The IBT has added no new language to either the UA or CO agreements to cap outsourcing at any level. So much for Teamster Power.

What did the TWU do? Better than AMFA, IBT, and the IAM by restricting outsourcing to 35% of maintenance expenses excluding overhead. Throw stones but we have over 30 docks in TUL and DWH performing airframe overhaul. How many docks are doing overhaul at UA? CO? WN? DL? US? AA has around 600 aircraft and so does DL and the combined UA/CO but they don't even have half the airframe overhaul docks that employ thousands of union employees making far more than the non-union workers in El Salvador, China, Korea, and U.S. MROs.

Apparently you idolize the AMFA and IBT model on scope clauses. The ones that let thousands of jobs go so that the remaining 50% can get a few dollars more.

And if AMFA is so good why have they not forced the most profitable airline in the U.S. to pay their AMTs more than anyone? AS turned a $339M profit for such a little company off of about $4.5B in revenue. AS can afford it and AMFA has done what? Nothing.

And if all those other unions "fought" the BK battle before us and paved the way then you agree that the best avenue for TWU members at AA was not to repeat their mistakes and risk abrogation. Thank you for pointing out that the TWU hired experts were right.
 
Bankrupt? With $4.5 billion in cash and 500 new airplanes coming?

The courts "assume " that a company would not file for BK unless they needed to, AA pretty much admitted from the get go that this was purely a strategy, not their only alternative. The court chose to ignore that.

AA self financed their BK, so obviously they were not broke.

At one time the courts made the same assumptions as far as individual BK, then they realized that many people were scamming the system, and they changed the laws to try and crack down on the scamming. So far they have failed to do the same for corporations.

When people filed for BK it was the banks that ended up getting screwed, so they changed the law, howver when corporations scam in BK the workers get screwed, so the law stands. Even though Corporations have been granted the rights of individuals they have not been charged with the same responsibilities as individuals.

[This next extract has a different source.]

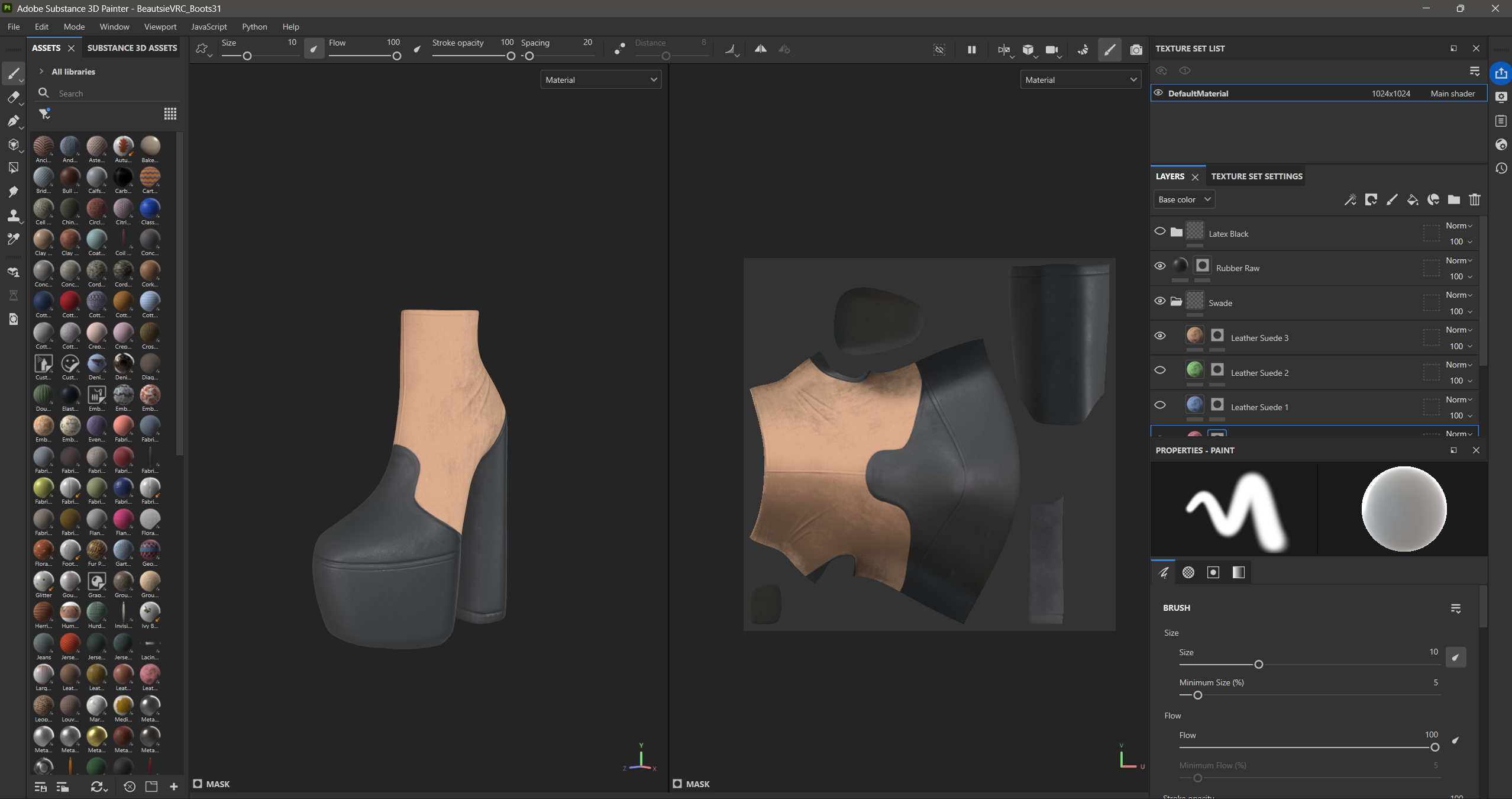Screen dimensions: 1512x799
Task: Delete layer using the trash icon
Action: [1474, 199]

And our Union does nothing to correct this.

You say that people should do more careful research, well you are right, they should. Are you aware that labor contracts were supposed to be afforded special protections under BK? That in order for the court to abrogate that the company was supposed to show that the contract was "onerous". One of the early cases involved a printing company, the contract called for them to employ workers who jobs were redundant due to technological changes that the company, and its competitors had put in place. The contract forcing the employer to pay people it did not need was considered onerous, so it met the standard and was abrogated. The 2nd District Court took a much more pro company view on the onerous standard. once again relying on the asumption that the company would not be asking for relief unless there was no other way to stay in business, even if its pretty obvious there are other options. Bankruptcy is there to provide a level playing field for an ailing company to get relief from terms that make it so they can not compete, it is not supposed to be a blank check where companys are given a cost advantage over their peers by court mandates. What has evolved in the airline industry, as the unions sat on their hands is an abomination of Justice, and we are at fault for not challenging it.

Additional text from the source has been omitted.